The decision to outsource the commitment to the BBC is a betrayal. Shockingly, the decision was made in a closed room with no public consultation and no consideration of impact. More than £150 a year may not seem like an awful lot to Conservative Members, but for pensioners on a fixed income it is a substantial amount. Age UK estimates that more than 2 million pensioner households will cut back on food and heating to pay the licence fee, while others will give up their TV altogether.
Does the Minister understand that for many people over 75, particularly those who live alone, the TV is literally a lifeline? Loneliness and social isolation are reaching epidemic proportions, and older people are far more likely to be affected. Many rely on their TV for companionship: the Campaign to End Loneliness has found that 40% of old people cite TV as their only source of companionship. For those who are housebound, the TV may be the only voice that they hear; without it, the long, lonely evenings will be even lonelier. But it is more than that: for so many people, switching on the television set represents their only connection with the outside world. Less than 50% of people in the over-75 age group have access to online news, and the majority are unaware of social media and the vast array of online services. To all intents and purposes they are digitally excluded, so their access to TV is even more important.
The Government have outsourced the delivery of their manifesto commitment and are now sneakily and shamefully trying to outsource responsibility. There is a pattern here: the Government have a habit of outsourcing services but with no funding to go with them. We need look no further than the shifting of public health responsibility to local government—another short-sighted Tory shambles, which is destined to lead to more problems and an increased financial burden on the NHS.
The BBC has been placed in an impossible position. The cost of providing free TV licences for the over-75s currently amounts to £745 million a year, which equates to 18% of the BBC’s service budget. A budget reduction of such magnitude, at a time when operational costs are rising and competition from Sky and Netflix is increasing, is unsustainable and can be managed only by reducing the channels and services offered to customers. The BBC is at the forefront of the UK creative industries, with an enviable reputation right across the world. Forcing it to take this financial hit is a blow to the entire industry sector, which contributes more than £100 billion a year to the UK economy.

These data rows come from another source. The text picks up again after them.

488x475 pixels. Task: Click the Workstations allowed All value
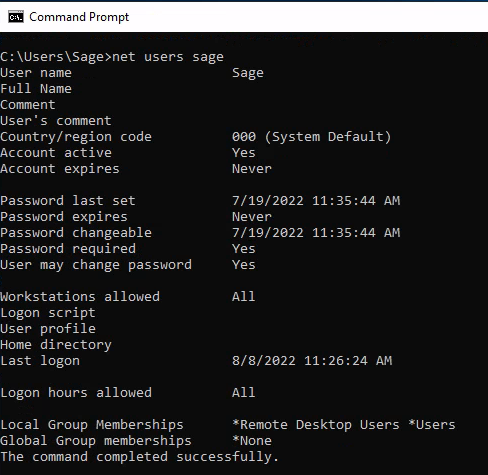(244, 297)
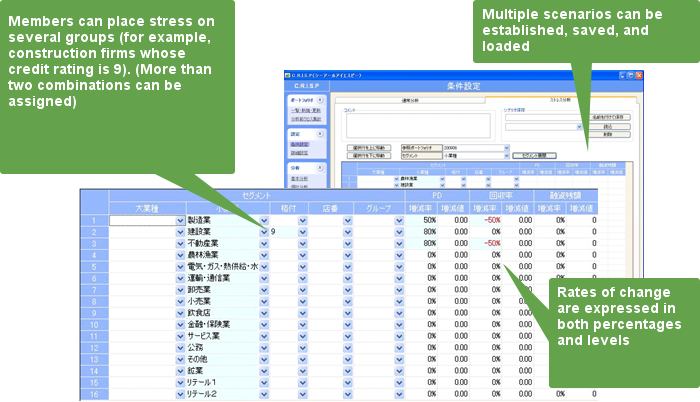The image size is (700, 402).
Task: Click the 選択行を下に移動 button
Action: [x=368, y=155]
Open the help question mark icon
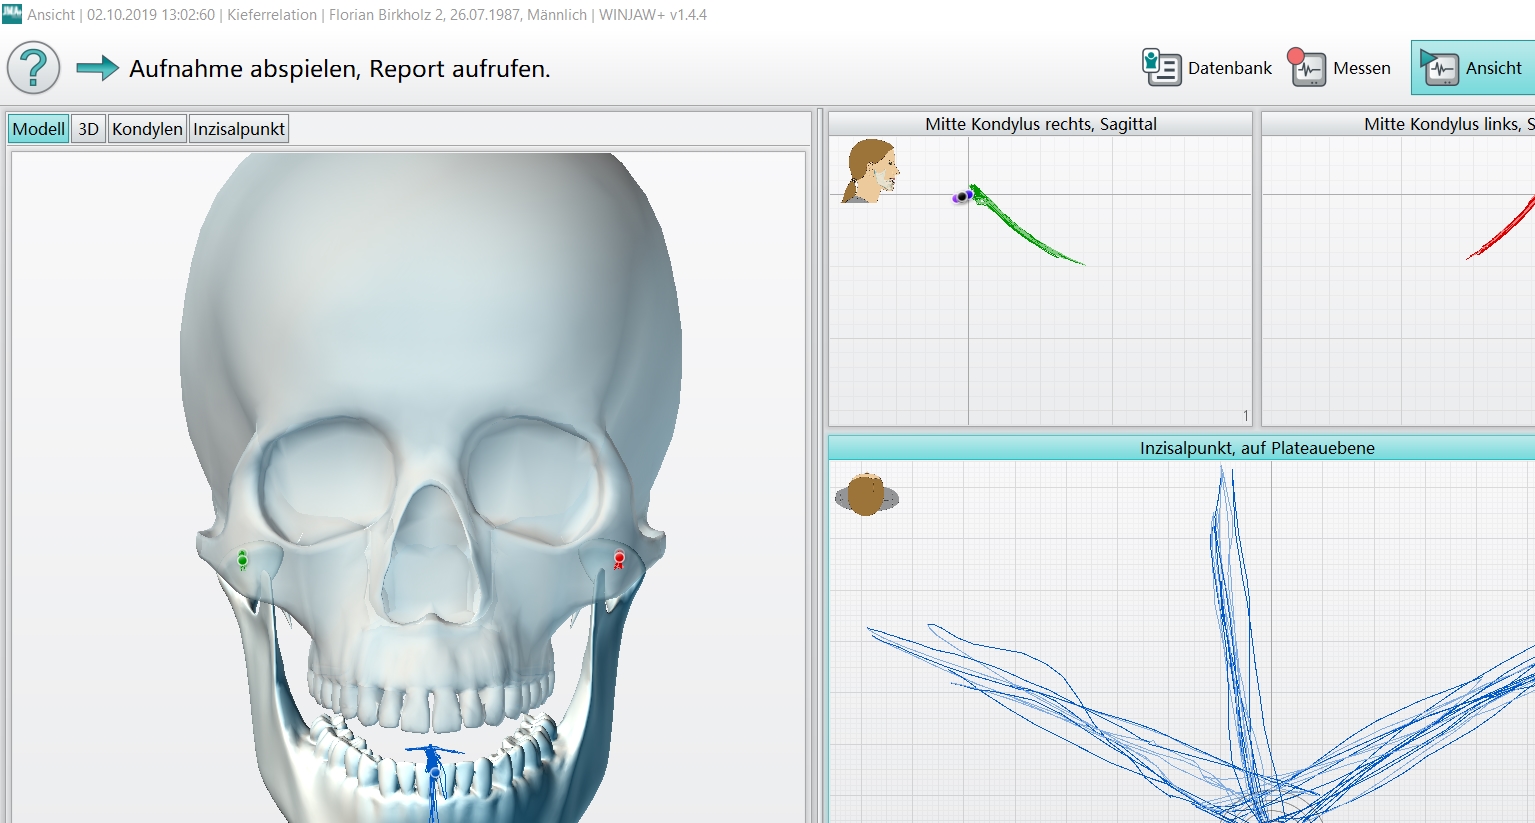The image size is (1535, 823). (34, 68)
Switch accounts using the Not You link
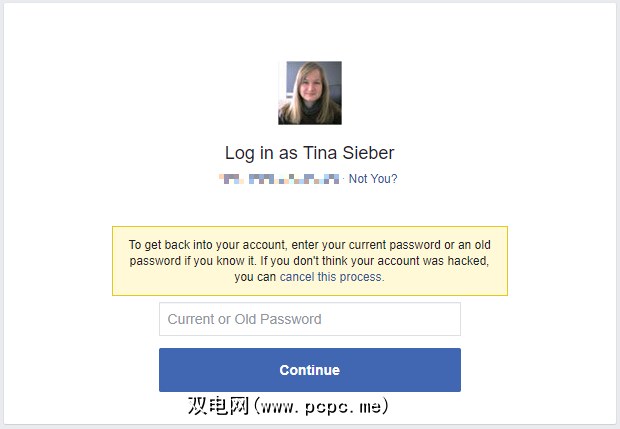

I am also mindful that withdrawing this benefit will be yet another blow to the economy in my constituency. Withdrawing free licences for all over-75s will take £785,610 out of Burnley. If the benefit were means-tested instead, and only those pensioners who claim pensioner credit were allowed to keep their free licences, the cut to Burnley would still amount to more than £500,000. It really is a scandal. The Government must think again.
The central point is that it is not the BBC’s responsibility to fund this benefit. Free television licences for the over-75s are a social benefit, which should be funded by the Government. The Government are trying to shirk their responsibilities. This is yet another broken election promise that makes an absolute mockery of their claim that austerity is over. If austerity is over, they should do the decent thing00keep their promises, fund this universal service and give our senior citizens the support that they deserve.